Though you might have a number of reasons for restructuring your domains, a major reason would be to take full advantage of Windows 2000 features. These features allow you to make better use of your domains to reflect the requirements of your organization. Some key benefits you gain by restructuring your domains include:
Greater Scalability. You might have designed your previous Windows NT domain structure around the size limitations of the SAM accounts database, leading you to implement a master or multiple-master domain model. With the vastly improved scalability of Active Directory, which scales to millions of user accounts or groups, you could restructure your current Windows NT domains into fewer, larger Windows 2000 domains.
Delegation of Administration. In your current model you might have implemented resource domains to allow administrative responsibility to be delegated.
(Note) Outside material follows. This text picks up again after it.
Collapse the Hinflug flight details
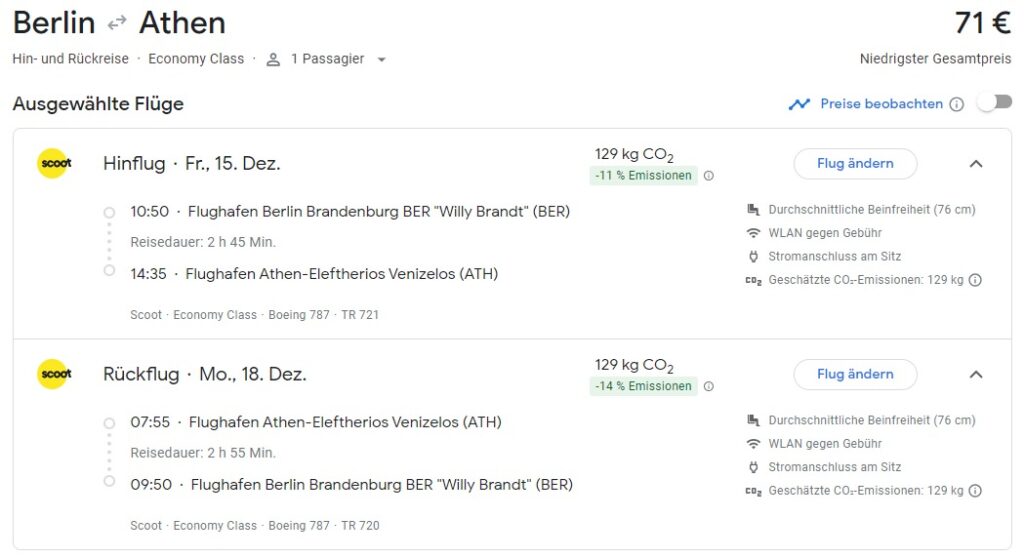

Windows 2000 OUs can contain any type of security principal, and administration can be delegated as you require. In many instances, converting resource domains into OUs is more appropriate for delegating administration.
Finer Granularity of Administration. To allow finer granularity of administrative responsibility, perhaps as a result of corporate acquisition, your domain structure could be connected by a complex mesh of trusts. You might consider implementing some of these domains as OUs to simplify administration, or you might redesign your domain model to benefit from fewer explicit trusts.
Note that the examples described in the next section do not require you to have completed an upgrade, though some of the restructuring methods might require that you have already upgraded a BDC in the domain you plan to restructure.